**SHORT TASK:** Reproduce the lines from the start of the records through the line containing "click(x=50, y=104)", inclusive.

━━ DATA IN THIS EXERCISE

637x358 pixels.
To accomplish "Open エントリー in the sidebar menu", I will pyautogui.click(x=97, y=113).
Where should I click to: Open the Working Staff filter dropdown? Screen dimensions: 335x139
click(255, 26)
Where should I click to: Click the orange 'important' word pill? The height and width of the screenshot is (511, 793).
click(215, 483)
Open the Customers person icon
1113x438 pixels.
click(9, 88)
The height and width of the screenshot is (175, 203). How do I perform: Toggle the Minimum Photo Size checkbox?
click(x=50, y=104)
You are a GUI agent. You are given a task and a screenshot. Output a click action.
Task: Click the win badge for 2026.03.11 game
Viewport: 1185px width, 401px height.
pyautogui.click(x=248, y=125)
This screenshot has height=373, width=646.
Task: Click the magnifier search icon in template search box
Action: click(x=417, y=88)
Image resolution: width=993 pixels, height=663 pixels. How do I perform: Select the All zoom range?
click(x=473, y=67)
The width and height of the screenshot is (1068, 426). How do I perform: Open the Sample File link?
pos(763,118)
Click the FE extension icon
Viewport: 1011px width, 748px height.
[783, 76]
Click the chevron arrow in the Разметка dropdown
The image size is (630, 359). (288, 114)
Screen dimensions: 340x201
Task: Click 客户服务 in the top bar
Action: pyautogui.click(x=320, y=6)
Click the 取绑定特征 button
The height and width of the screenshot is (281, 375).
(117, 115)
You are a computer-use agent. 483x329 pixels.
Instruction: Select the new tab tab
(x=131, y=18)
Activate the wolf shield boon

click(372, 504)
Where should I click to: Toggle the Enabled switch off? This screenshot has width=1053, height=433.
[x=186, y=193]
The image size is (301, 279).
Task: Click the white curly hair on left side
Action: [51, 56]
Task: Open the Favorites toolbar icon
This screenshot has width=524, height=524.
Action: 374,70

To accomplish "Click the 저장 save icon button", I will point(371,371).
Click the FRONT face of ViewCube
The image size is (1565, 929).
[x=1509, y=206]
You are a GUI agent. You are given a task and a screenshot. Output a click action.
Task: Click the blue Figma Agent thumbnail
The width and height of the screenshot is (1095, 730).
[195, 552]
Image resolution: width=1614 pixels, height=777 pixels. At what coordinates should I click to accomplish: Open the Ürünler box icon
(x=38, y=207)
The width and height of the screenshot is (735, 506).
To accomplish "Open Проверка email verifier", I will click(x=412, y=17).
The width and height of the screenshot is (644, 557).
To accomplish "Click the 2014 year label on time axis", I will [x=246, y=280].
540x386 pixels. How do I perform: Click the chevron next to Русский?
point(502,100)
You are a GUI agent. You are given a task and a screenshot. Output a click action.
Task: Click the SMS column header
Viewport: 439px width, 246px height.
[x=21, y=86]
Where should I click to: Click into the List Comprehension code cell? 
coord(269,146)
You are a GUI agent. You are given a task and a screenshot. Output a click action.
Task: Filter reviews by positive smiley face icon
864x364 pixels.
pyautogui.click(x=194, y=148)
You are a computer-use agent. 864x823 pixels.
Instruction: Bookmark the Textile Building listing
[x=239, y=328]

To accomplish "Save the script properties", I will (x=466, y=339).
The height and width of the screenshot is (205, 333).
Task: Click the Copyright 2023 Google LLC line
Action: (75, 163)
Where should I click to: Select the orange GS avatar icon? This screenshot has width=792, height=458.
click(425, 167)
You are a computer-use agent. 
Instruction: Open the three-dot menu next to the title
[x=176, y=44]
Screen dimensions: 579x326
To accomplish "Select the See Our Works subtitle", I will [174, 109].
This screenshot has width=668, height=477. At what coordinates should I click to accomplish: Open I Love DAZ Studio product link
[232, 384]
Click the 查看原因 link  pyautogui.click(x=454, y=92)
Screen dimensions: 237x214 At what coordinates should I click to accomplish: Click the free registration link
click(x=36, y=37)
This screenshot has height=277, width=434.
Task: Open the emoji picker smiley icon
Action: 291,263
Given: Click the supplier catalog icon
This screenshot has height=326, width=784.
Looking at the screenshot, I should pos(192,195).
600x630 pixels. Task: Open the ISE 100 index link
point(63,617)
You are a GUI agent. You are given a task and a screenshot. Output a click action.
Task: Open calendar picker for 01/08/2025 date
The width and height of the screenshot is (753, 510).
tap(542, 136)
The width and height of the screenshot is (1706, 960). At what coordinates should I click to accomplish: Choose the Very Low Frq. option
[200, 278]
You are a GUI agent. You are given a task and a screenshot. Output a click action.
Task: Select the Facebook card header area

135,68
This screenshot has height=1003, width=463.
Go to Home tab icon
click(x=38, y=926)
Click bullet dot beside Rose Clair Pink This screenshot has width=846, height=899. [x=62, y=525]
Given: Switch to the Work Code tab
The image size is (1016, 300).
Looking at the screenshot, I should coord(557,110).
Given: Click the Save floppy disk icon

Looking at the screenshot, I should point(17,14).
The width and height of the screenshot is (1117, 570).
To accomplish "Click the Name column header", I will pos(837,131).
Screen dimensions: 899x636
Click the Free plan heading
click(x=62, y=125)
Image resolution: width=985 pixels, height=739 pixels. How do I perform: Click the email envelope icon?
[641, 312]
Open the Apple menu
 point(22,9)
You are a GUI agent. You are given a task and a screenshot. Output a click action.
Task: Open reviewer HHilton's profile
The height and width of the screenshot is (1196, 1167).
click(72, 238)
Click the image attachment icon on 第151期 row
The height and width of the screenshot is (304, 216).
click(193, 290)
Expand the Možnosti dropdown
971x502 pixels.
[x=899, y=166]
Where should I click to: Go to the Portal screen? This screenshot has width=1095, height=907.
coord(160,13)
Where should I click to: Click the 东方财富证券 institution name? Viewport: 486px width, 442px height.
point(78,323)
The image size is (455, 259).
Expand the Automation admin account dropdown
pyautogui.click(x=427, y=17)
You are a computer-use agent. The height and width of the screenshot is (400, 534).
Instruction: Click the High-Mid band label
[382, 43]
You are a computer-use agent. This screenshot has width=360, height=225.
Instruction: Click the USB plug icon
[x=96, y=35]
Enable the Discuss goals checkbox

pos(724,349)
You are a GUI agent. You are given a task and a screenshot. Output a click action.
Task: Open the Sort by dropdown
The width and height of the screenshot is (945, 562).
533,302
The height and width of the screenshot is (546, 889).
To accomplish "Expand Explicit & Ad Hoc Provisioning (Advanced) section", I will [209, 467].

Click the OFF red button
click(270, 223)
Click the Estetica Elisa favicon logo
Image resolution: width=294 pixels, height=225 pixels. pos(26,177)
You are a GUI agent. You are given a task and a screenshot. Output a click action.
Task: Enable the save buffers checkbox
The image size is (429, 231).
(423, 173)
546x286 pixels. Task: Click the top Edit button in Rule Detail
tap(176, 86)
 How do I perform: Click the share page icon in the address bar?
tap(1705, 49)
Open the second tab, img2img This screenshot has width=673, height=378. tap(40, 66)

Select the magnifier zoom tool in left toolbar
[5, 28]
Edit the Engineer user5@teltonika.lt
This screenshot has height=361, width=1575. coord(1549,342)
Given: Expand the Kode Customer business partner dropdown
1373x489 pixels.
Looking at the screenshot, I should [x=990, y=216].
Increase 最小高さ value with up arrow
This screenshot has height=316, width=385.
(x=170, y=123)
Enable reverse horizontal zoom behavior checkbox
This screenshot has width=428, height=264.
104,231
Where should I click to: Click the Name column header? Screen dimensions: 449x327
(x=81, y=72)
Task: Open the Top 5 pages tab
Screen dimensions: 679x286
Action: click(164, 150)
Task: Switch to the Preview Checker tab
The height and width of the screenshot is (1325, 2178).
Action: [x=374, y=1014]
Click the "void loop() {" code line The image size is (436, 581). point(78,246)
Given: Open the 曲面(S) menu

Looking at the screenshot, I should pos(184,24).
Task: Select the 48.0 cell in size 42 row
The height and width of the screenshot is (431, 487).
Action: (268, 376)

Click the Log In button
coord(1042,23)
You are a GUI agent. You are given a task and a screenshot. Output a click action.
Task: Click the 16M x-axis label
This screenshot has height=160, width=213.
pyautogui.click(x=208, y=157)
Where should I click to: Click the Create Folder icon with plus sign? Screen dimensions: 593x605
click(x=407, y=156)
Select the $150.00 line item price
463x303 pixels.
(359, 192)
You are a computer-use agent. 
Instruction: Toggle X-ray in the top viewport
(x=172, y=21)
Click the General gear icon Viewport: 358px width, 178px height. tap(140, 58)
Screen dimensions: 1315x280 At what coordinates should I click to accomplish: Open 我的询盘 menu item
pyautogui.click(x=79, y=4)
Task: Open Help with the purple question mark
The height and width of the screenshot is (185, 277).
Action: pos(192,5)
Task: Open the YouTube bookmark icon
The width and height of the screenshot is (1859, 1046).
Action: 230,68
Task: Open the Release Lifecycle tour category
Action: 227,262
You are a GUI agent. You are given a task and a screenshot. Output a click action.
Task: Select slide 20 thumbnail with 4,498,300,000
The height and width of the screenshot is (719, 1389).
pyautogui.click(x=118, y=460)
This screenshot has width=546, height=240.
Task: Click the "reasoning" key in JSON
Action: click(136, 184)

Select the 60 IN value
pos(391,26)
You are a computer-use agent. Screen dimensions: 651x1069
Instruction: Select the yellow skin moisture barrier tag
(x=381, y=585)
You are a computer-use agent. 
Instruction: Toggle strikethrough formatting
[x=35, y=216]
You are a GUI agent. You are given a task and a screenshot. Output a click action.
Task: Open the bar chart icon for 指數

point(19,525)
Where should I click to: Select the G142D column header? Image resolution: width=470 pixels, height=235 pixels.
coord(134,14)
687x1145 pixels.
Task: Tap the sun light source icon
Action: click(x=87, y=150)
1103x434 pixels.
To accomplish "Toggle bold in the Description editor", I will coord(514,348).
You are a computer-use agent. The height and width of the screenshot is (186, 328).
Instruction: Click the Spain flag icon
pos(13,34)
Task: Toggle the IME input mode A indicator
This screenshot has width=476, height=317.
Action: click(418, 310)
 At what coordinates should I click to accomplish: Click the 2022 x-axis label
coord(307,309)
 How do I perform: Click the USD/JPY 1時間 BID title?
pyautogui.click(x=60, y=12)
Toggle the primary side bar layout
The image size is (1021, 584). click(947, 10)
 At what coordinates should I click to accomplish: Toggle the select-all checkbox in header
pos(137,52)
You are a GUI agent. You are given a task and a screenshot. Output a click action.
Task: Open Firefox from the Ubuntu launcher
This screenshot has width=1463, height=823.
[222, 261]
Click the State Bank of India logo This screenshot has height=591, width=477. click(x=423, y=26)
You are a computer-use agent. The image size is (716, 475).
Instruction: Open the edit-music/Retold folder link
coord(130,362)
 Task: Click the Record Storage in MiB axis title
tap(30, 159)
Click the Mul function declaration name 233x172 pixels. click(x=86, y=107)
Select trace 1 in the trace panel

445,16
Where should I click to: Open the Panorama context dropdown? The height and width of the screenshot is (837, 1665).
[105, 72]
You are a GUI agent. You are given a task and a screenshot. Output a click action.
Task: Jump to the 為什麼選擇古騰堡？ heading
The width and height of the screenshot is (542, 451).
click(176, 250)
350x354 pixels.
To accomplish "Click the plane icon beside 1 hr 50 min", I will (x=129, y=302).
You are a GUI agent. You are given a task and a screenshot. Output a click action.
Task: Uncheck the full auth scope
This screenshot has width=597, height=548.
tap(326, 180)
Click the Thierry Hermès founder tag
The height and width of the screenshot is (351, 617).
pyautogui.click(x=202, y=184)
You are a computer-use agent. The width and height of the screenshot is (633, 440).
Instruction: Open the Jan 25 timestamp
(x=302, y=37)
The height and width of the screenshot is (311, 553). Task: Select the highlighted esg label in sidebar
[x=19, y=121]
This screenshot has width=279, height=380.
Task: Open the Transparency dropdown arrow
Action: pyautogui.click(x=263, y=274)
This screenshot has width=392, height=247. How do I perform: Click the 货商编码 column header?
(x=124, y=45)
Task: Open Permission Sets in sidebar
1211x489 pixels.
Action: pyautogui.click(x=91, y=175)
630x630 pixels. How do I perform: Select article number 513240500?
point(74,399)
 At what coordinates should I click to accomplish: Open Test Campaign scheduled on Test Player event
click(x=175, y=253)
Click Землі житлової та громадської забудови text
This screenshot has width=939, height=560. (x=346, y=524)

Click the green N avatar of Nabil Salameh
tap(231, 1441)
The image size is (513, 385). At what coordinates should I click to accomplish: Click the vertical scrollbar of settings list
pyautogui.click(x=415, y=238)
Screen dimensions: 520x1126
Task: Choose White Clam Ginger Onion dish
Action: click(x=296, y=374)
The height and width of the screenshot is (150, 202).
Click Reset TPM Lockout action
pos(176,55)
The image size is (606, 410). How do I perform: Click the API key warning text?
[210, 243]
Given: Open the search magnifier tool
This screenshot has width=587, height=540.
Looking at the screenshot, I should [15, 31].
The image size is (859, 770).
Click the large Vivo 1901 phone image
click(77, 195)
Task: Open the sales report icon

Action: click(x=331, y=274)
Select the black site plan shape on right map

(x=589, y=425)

━━━━

**SOLVED PROBLEM:**
637x358 pixels.
To accomplish "Open エントリー in the sidebar menu", I will pyautogui.click(x=97, y=113).
Where should I click to: Open the Working Staff filter dropdown? Screen dimensions: 335x139
click(255, 26)
Where should I click to: Click the orange 'important' word pill? The height and width of the screenshot is (511, 793).
click(215, 483)
Open the Customers person icon
1113x438 pixels.
click(9, 88)
The height and width of the screenshot is (175, 203). How do I perform: Toggle the Minimum Photo Size checkbox?
click(x=50, y=104)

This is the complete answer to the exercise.